Kate Humble: A Life of Travel
My yearning to travel started early. According to an oft-told family story, I was found, aged three, a mile and a half from home purposefully walking along the road, pushing the small blue wheelbarrow that I’d been given as a birthday present. When my relieved parents found me and asked, not unreasonably, where I thought I was going, I told them, perplexed why they should even need to ask, that I was going on an adventure. It was to be the first of many, although the only journey I’ve undertaken with a wheelbarrow.
Growing up, as I did, in the 70’s, family holidays rarely went beyond the shores of the UK. When, at 16, I spent a year’s hard-earned savings on a Eurorail ticket, I only had one of those temporary cardboard passports from the Post Office, but that was good enough to give me my first taste of independent travel in countries where everything was strange, unfamiliar and exciting. Travel, I was beginning to understand, introduced you not just to new places, but also new ideas, perspectives, food, views, smells, tastes, sounds. It was intoxicating and I was hooked.
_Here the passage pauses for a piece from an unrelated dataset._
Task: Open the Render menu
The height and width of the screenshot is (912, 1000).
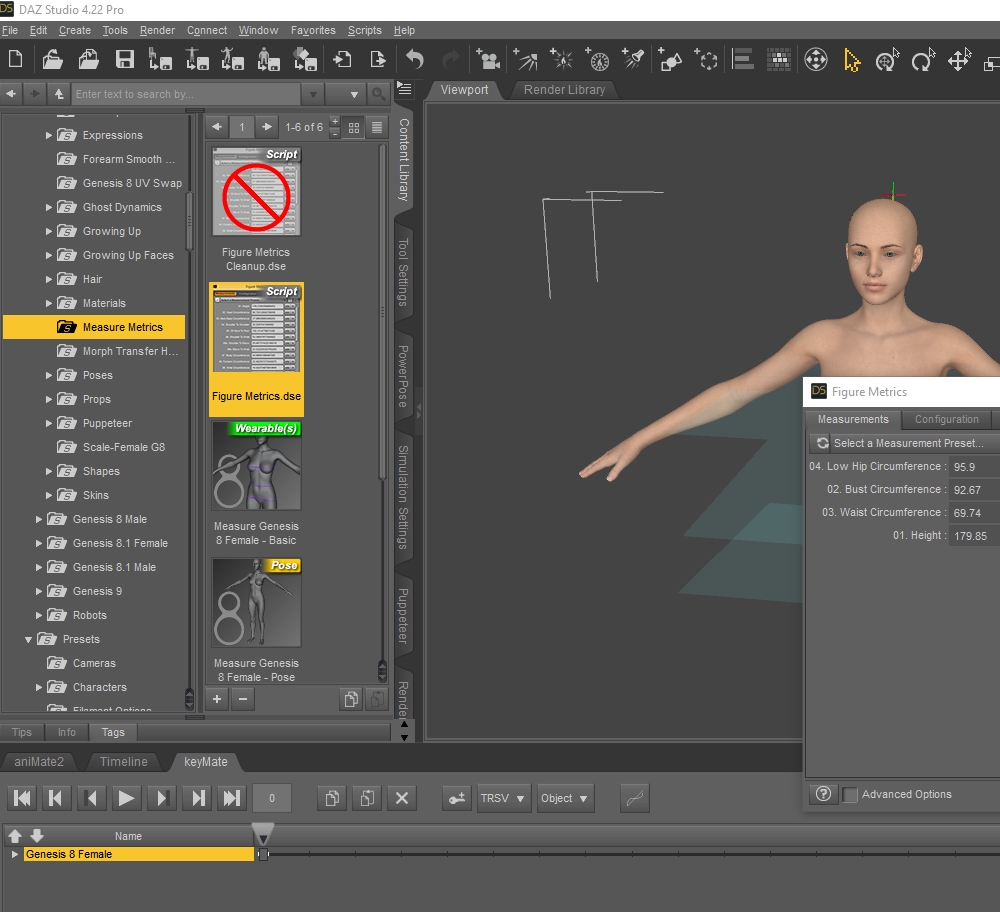Action: pos(157,30)
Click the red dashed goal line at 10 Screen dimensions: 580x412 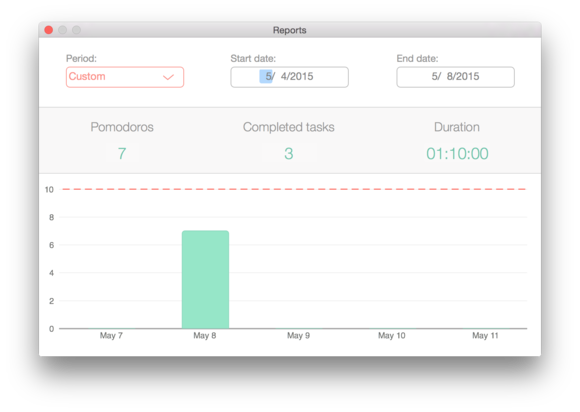[294, 189]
I got bolder when I left school, setting my sights beyond Europe. In 1988 I did my first long-haul flight, travelling alone, with a second-hand rucksack and my savings hidden in my socks. My destination – Africa. Not a Dark Continent, I was soon to discover, but one so vibrant, so bright, so utterly, marvellously different I felt I hadn’t just left home, but left the world as I knew it and discovered a parallel universe. It was a truly formative experience, one that no university could have matched, and even now, all these years later, I know it was that journey that has shaped so much of my personal and working life since. I returned in 1994, lured by the seismic political shift that had occurred in South Africa and to scratch an itch. The itch was to see Madagascar.
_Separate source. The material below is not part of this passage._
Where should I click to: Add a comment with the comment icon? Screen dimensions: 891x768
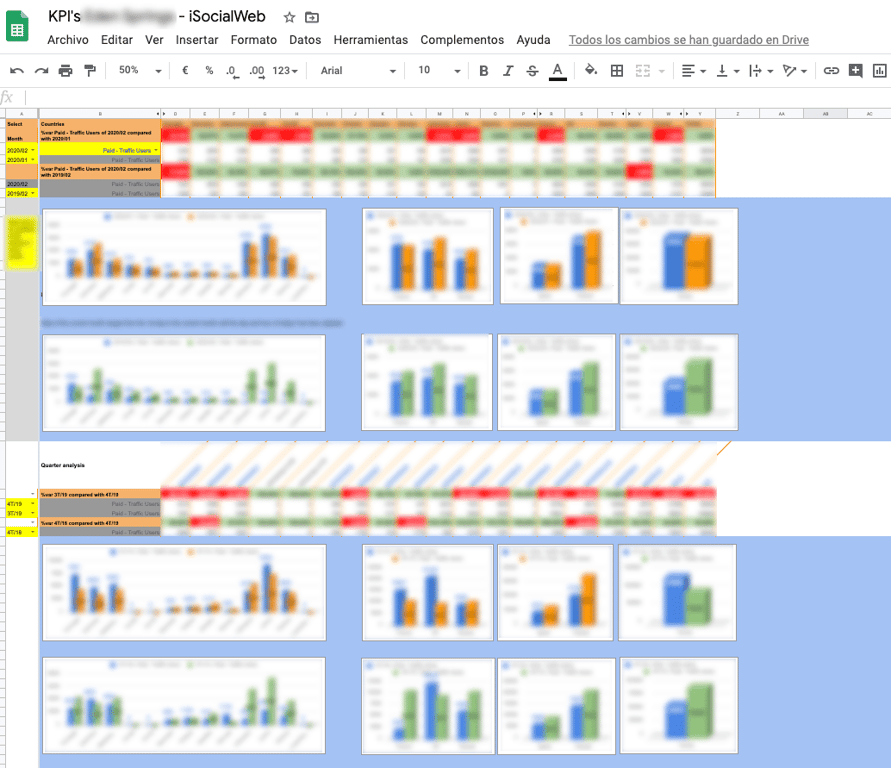click(855, 71)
I had discovered travel writing: the books of Chatwin, Raban, Patrick Leigh Fermor, Eric Newby and Thesiger. But also Freya Stark, Mary Kingsley, Christina Dodwell, Dervla Murphy, Hilary Bradt. Women who defied convention; who undertook expeditions that took them way off the beaten track. They were the inspiration that fuelled my unquashable wanderlust. It was through the writings of some of these intrepid women that I became entranced by the other-worldly island of Madagascar. And it was that journey in 1995, that led to my first travel writing commission and my first by-line in a national newspaper.
I was introduced to Jonny Bealby not long after my return from that second Africa trip. We were at a gathering for a mutual friend’s birthday and were introduced to each other as ‘both being people who like to go to places no one has ever heard of!’ Jonny had founded Wild Frontiers not long before we met. Inspired by his own extensive travels he wanted to enable others to see and experience some of the places he had seen. But having witnessed both the negative and positive impact of tourism on landscapes and communities, he also wanted to ensure that the trips he organised were as beneficial to the people and places on his itineraries, as they were authentic and immersive for the guests who travelled with him. Before ‘responsible travel’ became a byword for good practice, Jonny was not just advocating it. He was doing it. He was, as our mutual friend had already identified, my kind of traveller.
In the twenty years or so since we first met, neither of us have shown any signs of shaking the travel bug and both of us still get huge pleasure from travelling to the less well-trodden parts of the world. In 2009 I did a recce for Jonny in Afghanistan, an unforgettable experience in the wild Pamir mountains with the people of the Wakhan, whom I loved so much, I returned a few years later to film a documentary there. Together we went to DRC to scope out the possibility of a trip that would give guests the chance of seeing the truly magnificent Eastern Lowland gorilla, and by doing so, bring vital support to the conservation of the area and the people who live there. Thanks to Jonny, I’ve travelled in parts of India where I have been the sole foreign tourist amongst buildings, temples and landscapes as magnificent as anywhere in the Golden Triangle. I’ve spent a week in a little-known area of Northern Kenya in the company of a black leopard – a wildlife encounter forever burned in my memory.
I have been astonishingly lucky. I’ve travelled to all seven continents and to over 100 countries. People often say to me ‘You’ve been everywhere!’ But that’s not true. Nor does the world stand still. It is ever-changing. Doors close; others open up. There is as much chance of wonder and adventure close to home as there is in more far-flung destinations. And so, over the coming months, I will be sharing with you some of the ways we can all make the most of the uniquely wonderful planet we live on. We’ll explore the possibilities open to solo travellers, the advantages of slow travel, and how we can travel more sustainably. We’ll examine the pros and cons of visiting destinations considered ‘difficult’. We’ll find the unexpected in the familiar. We’ll eat. We’ll walk. We’ll discover. The world awaits us.